What was the mood after the top of the eighth inning, when Boston scored four times to tie the game?
“It was a sense of, ‘Aw, dang it,’ but then quickly it’s just like, ‘All right guys, let’s get after them this inning,’” Scott said. “It took about a second to reflect on it, but you know what? It’s our turn to hit. Let’s go out there and get after it. Guys were upbeat, guys were positive, guys were optimistic. We were up there ready to go.”
Josh Beckett looked like he was ready to throw down after Scott homered onto Eutaw St.
“I didn’t notice anything,” Scott said. “I was just kind of enjoying the moment and just, as I usually do, I try to just enjoy this opportunity with the Lord as much as I can. I was just kind of thanking him around the bases I caught it, nothing more than what I normally do. I caught it, saw it and tossed my bat off the way and went into my trot. Just enjoying the moment.
“When I got in the dugout, the guys said he was yelling or something like that. Staring. I have all the respect in the world for Josh Beckett. He’s one of the best pitchers in the game. And I respect everyone who takes the mound against me. He’s a tremendous competitor. You know, I’m an emotional person, as well, so I can understand people getting emotional, getting fired up before a game.”
Beckett didn’t sound like he wanted to talk about the incident, asking Boston reporters whether this was TMZ.
Vladimir Guerrero, speaking through interpreter Rudy Arias, said he expected the Red Sox to intentionally walk him in the eighth.
“I thought they were going to pitch me four balls, but he gave me a good pitch to hit and I hit it up the middle,” Guerrero said of reliever Daniel Bard.
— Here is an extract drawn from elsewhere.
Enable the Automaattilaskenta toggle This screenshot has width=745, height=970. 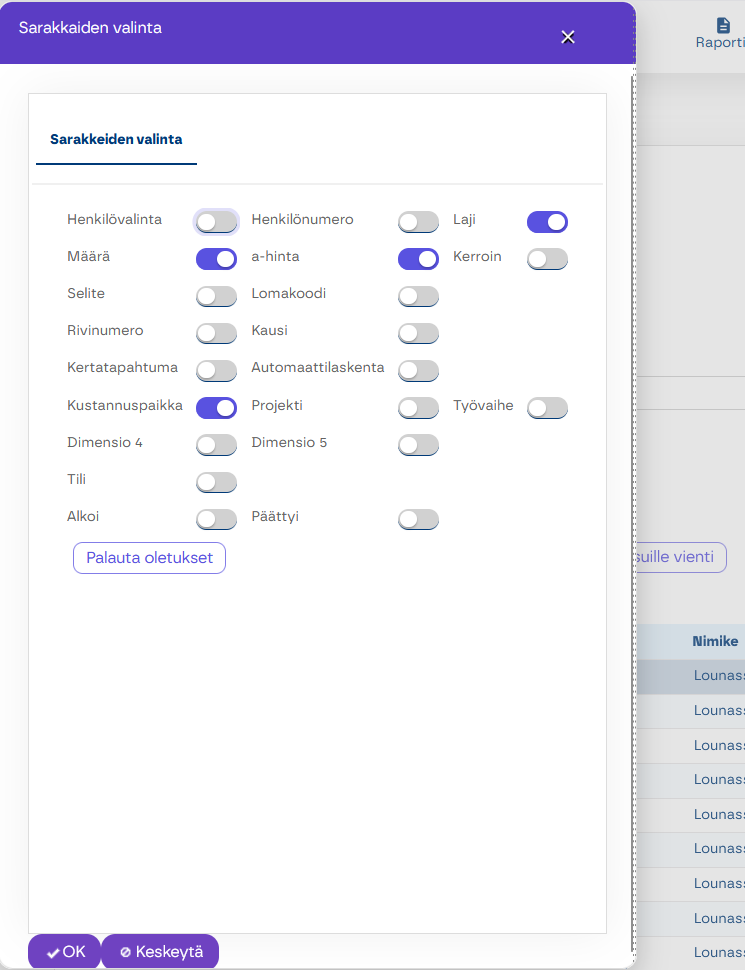point(418,370)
“I feel that the club, every day, is coming out here to win and make sure that nobody gets hurt.”
Guerrero is 6-for-19 with eight RBIs with runners in scoring position.
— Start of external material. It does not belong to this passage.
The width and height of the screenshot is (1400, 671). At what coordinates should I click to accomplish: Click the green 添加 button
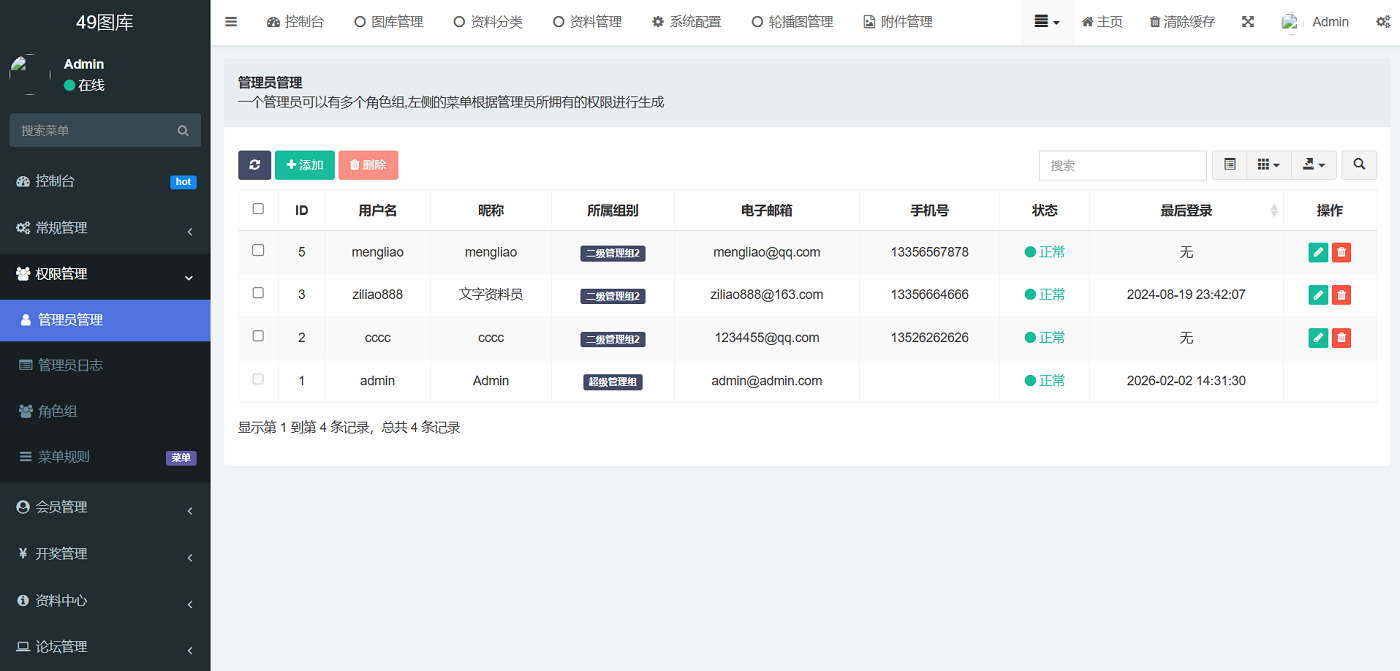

“I’m taking a lot of BP and working hard in the cages,” he said. “That’s my thing. I get men on base and that’s something I look forward to.”
Here’s a little something from Brian Roberts:
“To come back off of Bard after blowing a four-run lead in the eighth, Nick obviously hasn’t had the results that he probably should have had, but he comes up with a big at-bat, D-Lee gets up 0-2 and takes a great swing on a breaking ball. You could kind of feel at least the excitement come back in our dugout after the air had kind of gone out a little bit. But it was still a tie game and you knew that you had a good chance to win.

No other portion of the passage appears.